### PROBLEM DETAILS
In the records below, begin at the line that contains "This screenshot has width=698, height=348." and set down every line through the end of the records unchanged, leaving out the pictures.

### GIVEN ENTRIES
******************************

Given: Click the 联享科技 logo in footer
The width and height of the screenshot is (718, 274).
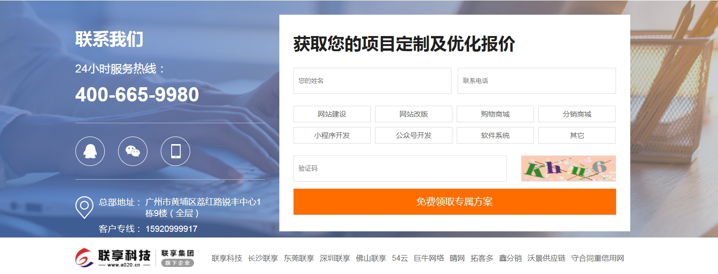Looking at the screenshot, I should pyautogui.click(x=134, y=257).
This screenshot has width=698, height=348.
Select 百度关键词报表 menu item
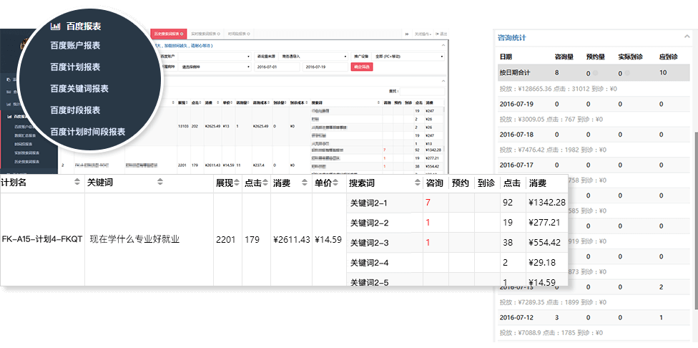[x=79, y=89]
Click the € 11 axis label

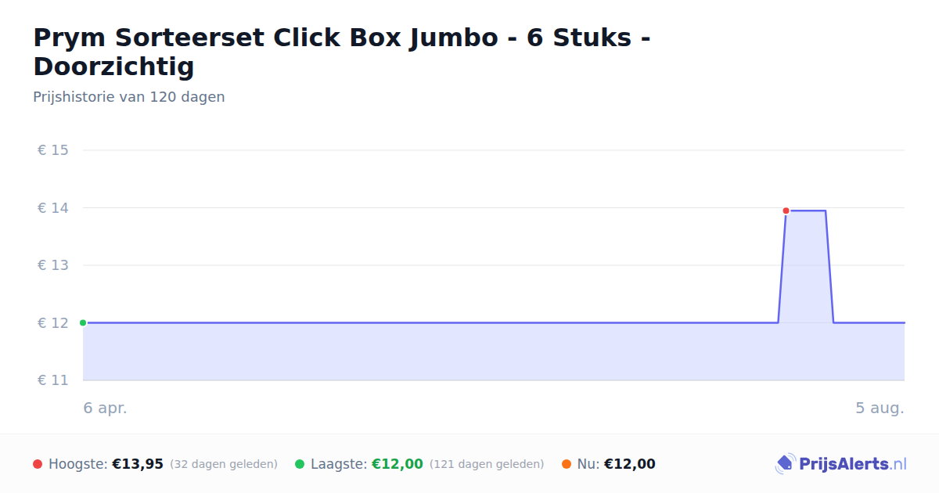coord(52,380)
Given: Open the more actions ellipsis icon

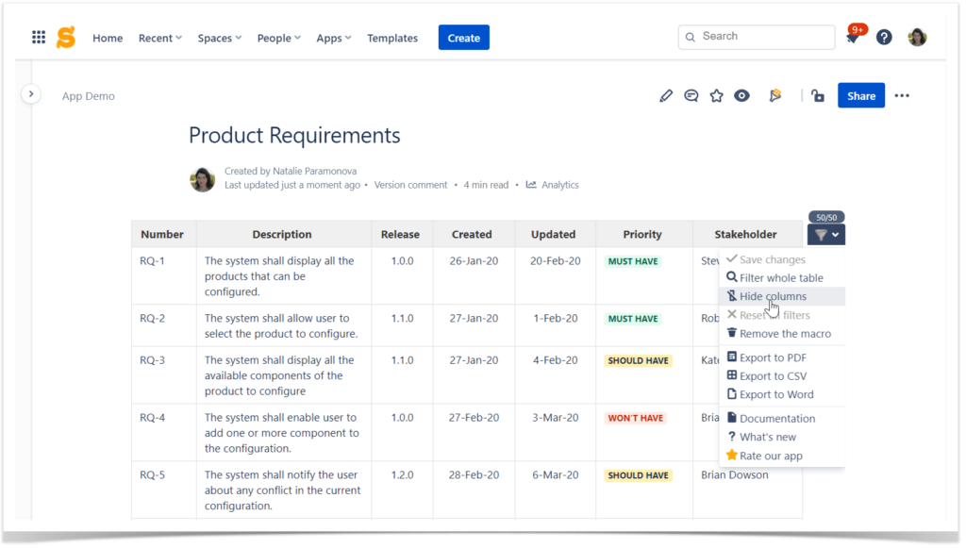Looking at the screenshot, I should (902, 95).
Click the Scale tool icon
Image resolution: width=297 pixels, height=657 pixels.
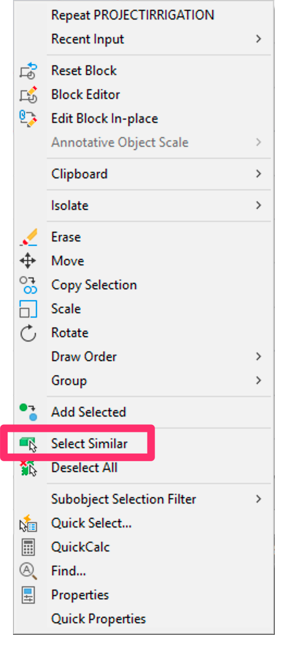[x=28, y=309]
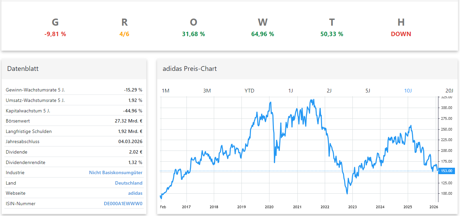Screen dimensions: 460x216
Task: Select the 5J timeframe tab
Action: point(368,90)
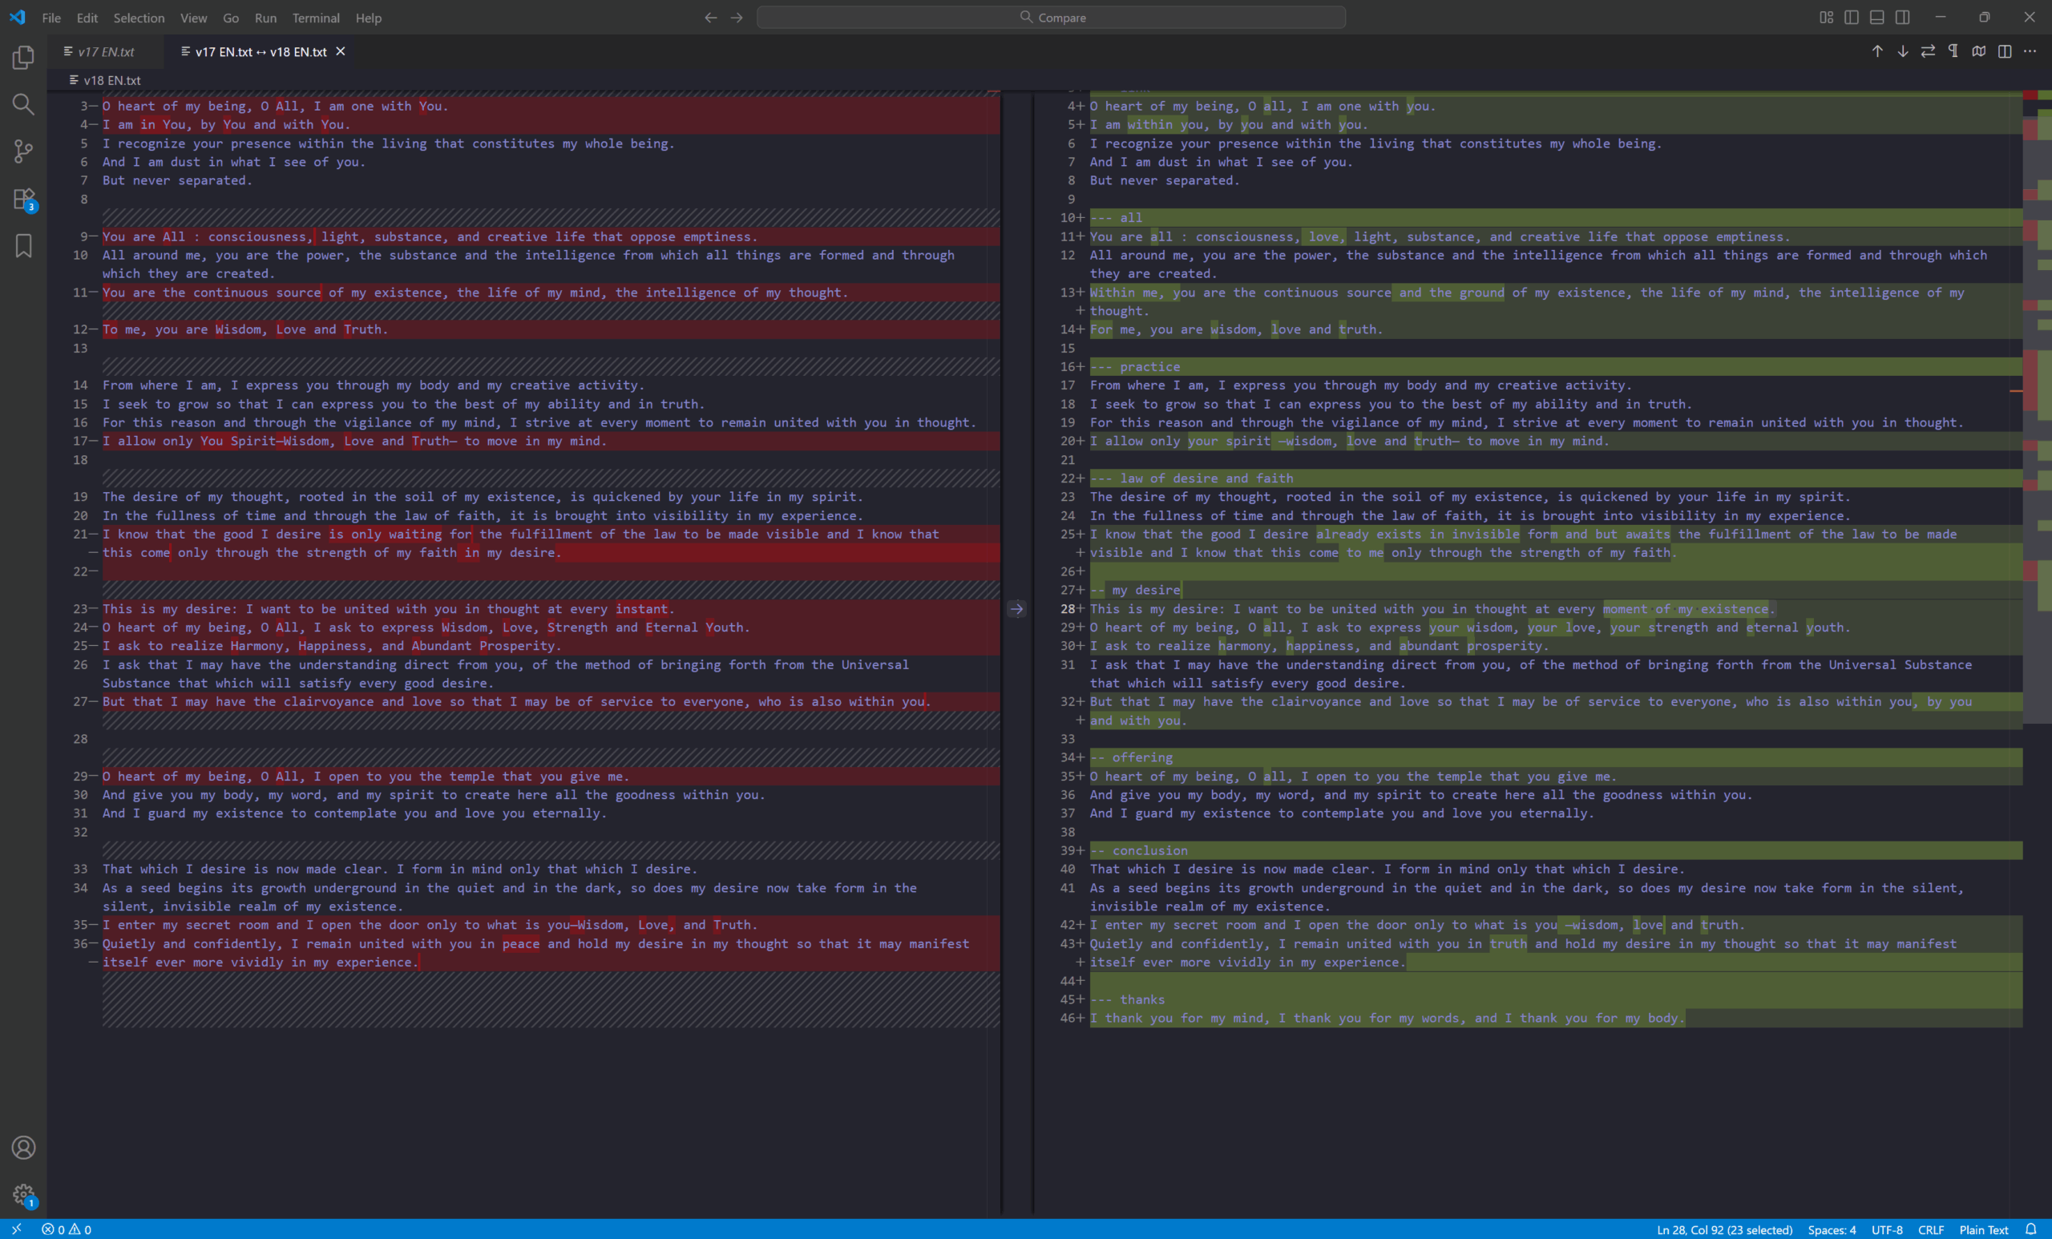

******************************

### WRITTEN SOLUTION
This screenshot has width=698, height=348.
Select 百度关键词报表 menu item
[x=79, y=89]
Click the € 11 axis label

coord(52,380)
Given: Open the more actions ellipsis icon

Looking at the screenshot, I should (902, 95).
Click the Scale tool icon
Image resolution: width=297 pixels, height=657 pixels.
[x=28, y=309]
Screen dimensions: 460x216
Task: Select the 5J timeframe tab
Action: point(368,90)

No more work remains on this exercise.